Please change every "computer-use agent" in the records below to "screen assistant" and give the lines back with nothing else altered.
— start of INPUT RECORDS —
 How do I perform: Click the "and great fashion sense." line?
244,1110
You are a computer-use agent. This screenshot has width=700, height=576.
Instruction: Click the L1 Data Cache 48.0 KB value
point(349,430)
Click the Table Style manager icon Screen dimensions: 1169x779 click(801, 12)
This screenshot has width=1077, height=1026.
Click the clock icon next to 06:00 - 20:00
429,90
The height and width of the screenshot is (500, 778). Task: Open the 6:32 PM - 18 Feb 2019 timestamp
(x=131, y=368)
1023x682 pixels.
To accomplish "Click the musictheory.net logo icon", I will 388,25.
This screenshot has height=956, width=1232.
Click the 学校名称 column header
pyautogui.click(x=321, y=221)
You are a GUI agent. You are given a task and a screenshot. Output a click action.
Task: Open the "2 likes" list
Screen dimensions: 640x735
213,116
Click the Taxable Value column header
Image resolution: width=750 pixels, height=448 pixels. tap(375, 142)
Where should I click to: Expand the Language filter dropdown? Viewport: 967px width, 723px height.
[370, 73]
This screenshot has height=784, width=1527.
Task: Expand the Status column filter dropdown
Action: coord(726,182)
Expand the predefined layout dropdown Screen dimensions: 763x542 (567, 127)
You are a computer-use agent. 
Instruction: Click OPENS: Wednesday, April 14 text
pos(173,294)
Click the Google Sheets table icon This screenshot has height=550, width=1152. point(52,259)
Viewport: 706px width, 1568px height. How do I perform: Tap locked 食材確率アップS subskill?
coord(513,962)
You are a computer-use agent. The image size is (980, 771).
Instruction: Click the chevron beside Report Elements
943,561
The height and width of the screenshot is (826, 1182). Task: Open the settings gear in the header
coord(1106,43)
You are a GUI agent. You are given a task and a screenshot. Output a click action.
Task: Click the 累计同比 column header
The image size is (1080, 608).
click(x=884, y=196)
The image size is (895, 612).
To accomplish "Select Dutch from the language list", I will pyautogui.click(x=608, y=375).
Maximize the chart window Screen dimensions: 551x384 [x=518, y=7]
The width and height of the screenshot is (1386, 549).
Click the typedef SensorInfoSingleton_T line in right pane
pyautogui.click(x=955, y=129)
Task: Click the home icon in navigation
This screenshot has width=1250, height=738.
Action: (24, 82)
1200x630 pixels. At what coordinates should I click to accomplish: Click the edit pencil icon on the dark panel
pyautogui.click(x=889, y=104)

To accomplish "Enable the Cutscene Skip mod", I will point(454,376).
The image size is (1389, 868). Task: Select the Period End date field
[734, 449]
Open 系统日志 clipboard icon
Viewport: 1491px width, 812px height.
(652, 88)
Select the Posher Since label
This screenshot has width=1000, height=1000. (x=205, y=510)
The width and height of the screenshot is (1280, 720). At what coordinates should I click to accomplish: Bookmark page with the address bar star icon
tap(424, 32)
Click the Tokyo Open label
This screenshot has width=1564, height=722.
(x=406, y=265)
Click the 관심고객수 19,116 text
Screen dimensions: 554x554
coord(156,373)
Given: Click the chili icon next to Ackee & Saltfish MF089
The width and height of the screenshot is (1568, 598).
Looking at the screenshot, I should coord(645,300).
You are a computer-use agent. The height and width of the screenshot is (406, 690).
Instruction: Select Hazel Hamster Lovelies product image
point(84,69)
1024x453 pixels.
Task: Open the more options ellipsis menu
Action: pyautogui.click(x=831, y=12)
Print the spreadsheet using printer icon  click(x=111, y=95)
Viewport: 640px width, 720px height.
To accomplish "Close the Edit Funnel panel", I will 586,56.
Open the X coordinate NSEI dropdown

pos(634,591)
— end of INPUT RECORDS —
→ **RESULT FOR THIS TASK**:
 How do I perform: Click the "and great fashion sense." line?
244,1110
You are a screen assistant. This screenshot has width=700, height=576.
Instruction: Click the L1 Data Cache 48.0 KB value
point(349,430)
Click the Table Style manager icon Screen dimensions: 1169x779 click(801, 12)
This screenshot has width=1077, height=1026.
Click the clock icon next to 06:00 - 20:00
429,90
The height and width of the screenshot is (500, 778). Task: Open the 6:32 PM - 18 Feb 2019 timestamp
(x=131, y=368)
1023x682 pixels.
To accomplish "Click the musictheory.net logo icon", I will 388,25.
This screenshot has height=956, width=1232.
Click the 学校名称 column header
pyautogui.click(x=321, y=221)
You are a GUI agent. You are given a task and a screenshot. Output a click action.
Task: Open the "2 likes" list
Screen dimensions: 640x735
213,116
Click the Taxable Value column header
Image resolution: width=750 pixels, height=448 pixels. tap(375, 142)
Where should I click to: Expand the Language filter dropdown? Viewport: 967px width, 723px height.
[370, 73]
This screenshot has height=784, width=1527.
Task: Expand the Status column filter dropdown
Action: coord(726,182)
Expand the predefined layout dropdown Screen dimensions: 763x542 (567, 127)
You are a screen assistant. 
Instruction: Click OPENS: Wednesday, April 14 text
pos(173,294)
Click the Google Sheets table icon This screenshot has height=550, width=1152. point(52,259)
Viewport: 706px width, 1568px height. How do I perform: Tap locked 食材確率アップS subskill?
coord(513,962)
You are a screen assistant. The image size is (980, 771).
Instruction: Click the chevron beside Report Elements
943,561
The height and width of the screenshot is (826, 1182). Task: Open the settings gear in the header
coord(1106,43)
You are a GUI agent. You are given a task and a screenshot. Output a click action.
Task: Click the 累计同比 column header
The image size is (1080, 608).
click(x=884, y=196)
The image size is (895, 612).
To accomplish "Select Dutch from the language list", I will pyautogui.click(x=608, y=375).
Maximize the chart window Screen dimensions: 551x384 [x=518, y=7]
The width and height of the screenshot is (1386, 549).
Click the typedef SensorInfoSingleton_T line in right pane
pyautogui.click(x=955, y=129)
Task: Click the home icon in navigation
This screenshot has width=1250, height=738.
Action: (24, 82)
1200x630 pixels. At what coordinates should I click to accomplish: Click the edit pencil icon on the dark panel
pyautogui.click(x=889, y=104)

To accomplish "Enable the Cutscene Skip mod", I will point(454,376).
The image size is (1389, 868). Task: Select the Period End date field
[734, 449]
Open 系统日志 clipboard icon
Viewport: 1491px width, 812px height.
(652, 88)
Select the Posher Since label
This screenshot has width=1000, height=1000. (x=205, y=510)
The width and height of the screenshot is (1280, 720). At what coordinates should I click to accomplish: Bookmark page with the address bar star icon
tap(424, 32)
Click the Tokyo Open label
This screenshot has width=1564, height=722.
(x=406, y=265)
Click the 관심고객수 19,116 text
Screen dimensions: 554x554
coord(156,373)
Given: Click the chili icon next to Ackee & Saltfish MF089
The width and height of the screenshot is (1568, 598).
Looking at the screenshot, I should coord(645,300).
You are a screen assistant. The height and width of the screenshot is (406, 690).
Instruction: Select Hazel Hamster Lovelies product image
point(84,69)
1024x453 pixels.
Task: Open the more options ellipsis menu
Action: pyautogui.click(x=831, y=12)
Print the spreadsheet using printer icon  click(x=111, y=95)
Viewport: 640px width, 720px height.
To accomplish "Close the Edit Funnel panel", I will 586,56.
Open the X coordinate NSEI dropdown

pos(634,591)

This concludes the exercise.